Pemandangan di bawah tersimak bagaikan lukisan cat air. Teruntuk Pak Solihin yang semenjak lahir sudah berada di tempat ini tentu tidak pernah terlintas bahwa keindahan ini begitu spesial bagi kami, orang kota. Terlebih bagi saya yang tinggal di tengah hutan urban kota Jakarta yang padat sesak berdebu, brutal pula.

“Saya dari kecil setiap hari lewat sini ya biasa saja,” katanya sambil terkekeh dengan aksen Jawa yang kental, “Baru pas banyak turis dari Semarang dan Jakarta itu saya mikir, bagus juga ya.”

Langit hari ini begitu bersih. Senang saya menikmati keindahan yang tersimak di hadapan wajah saya, meskipun ada sedikit berkas-berkas rasa kecewa lantaran kunjungan saya ke Dieng terlewat singkat. Mungkin seharusnya saya berada di sini untuk satu minggu, dua minggu, atau mungkin malah satu bulan.
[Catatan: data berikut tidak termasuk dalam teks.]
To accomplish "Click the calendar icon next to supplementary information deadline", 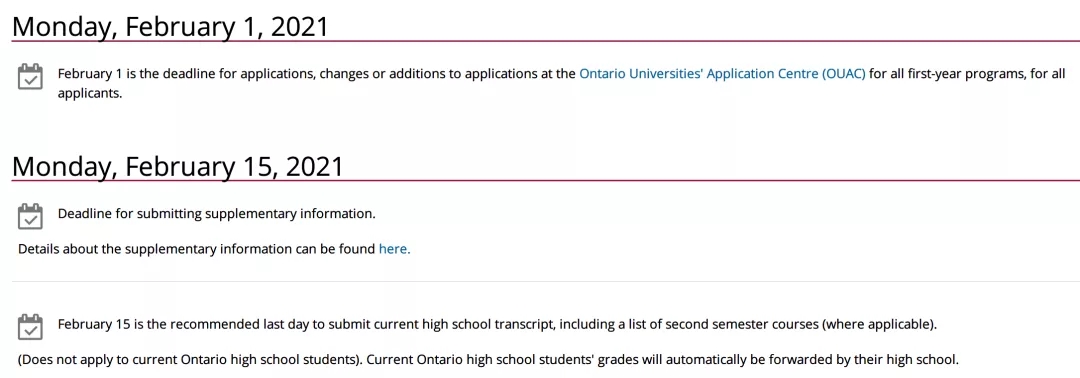I will click(x=30, y=216).
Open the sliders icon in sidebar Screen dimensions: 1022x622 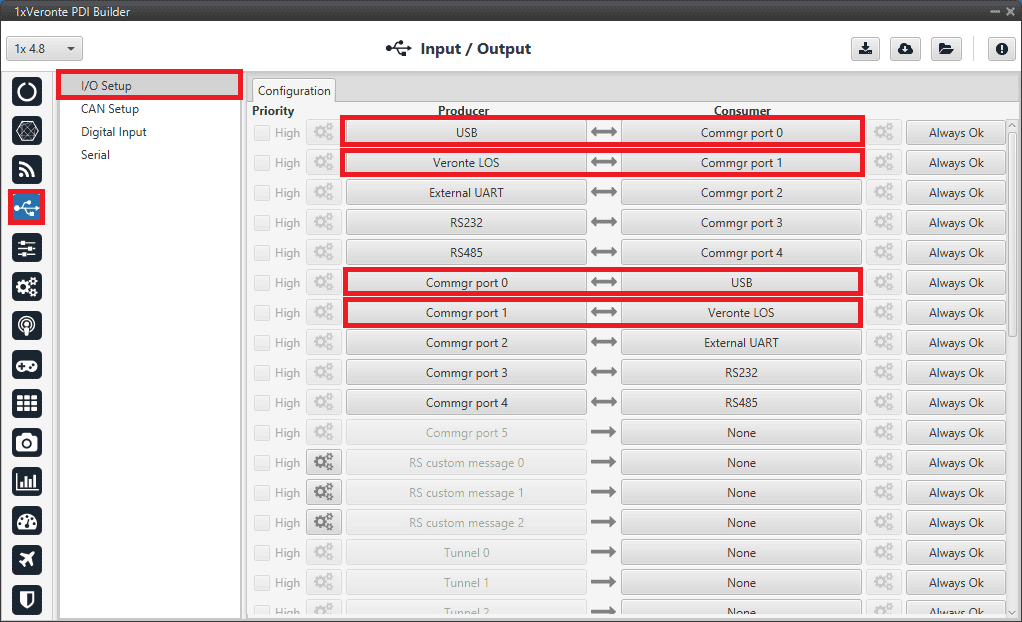27,248
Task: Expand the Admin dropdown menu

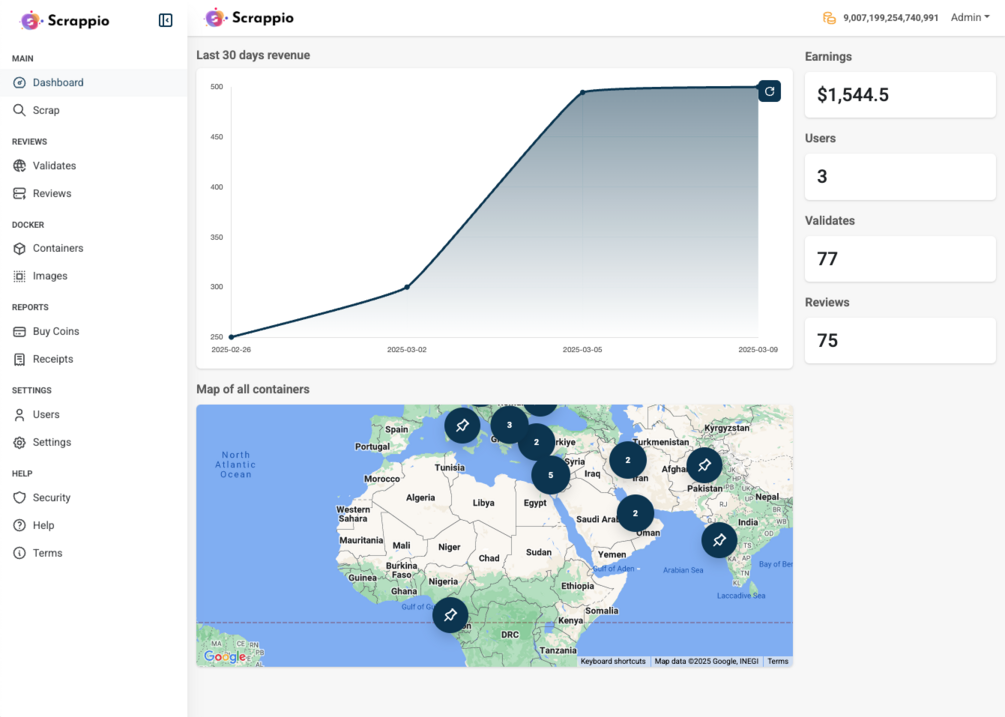Action: click(970, 17)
Hari itu kami berjalan kaki berempat menyisir tebing, memundaki Kawah Sileri di seberang kanan sana. Sementara Diaz berulang kali melempar lelucon-lelucon tolol yang membuat kami semua tergelak tidak karuan.

Telaga berwarna biru bening terpapar di bawah lapang sana. Itulah Kawah Sileri, asap putih tipis mengepul lambat dari permukaannya, kemudian lenyap berbaur dengan udara bebas. Di baliknya burung-burung hutan nampak terbang dan hinggap di pohon sekitarnya, seakan kurang peduli dengan aroma kawah yang menusuk.

“Kita sudah jalan jauh,” kata saya memecah kesunyian, “Tetapi kok aku nggak capek ya? Mungkin kalau pemandangan sebagus ini memang susah untuk terasa capek.”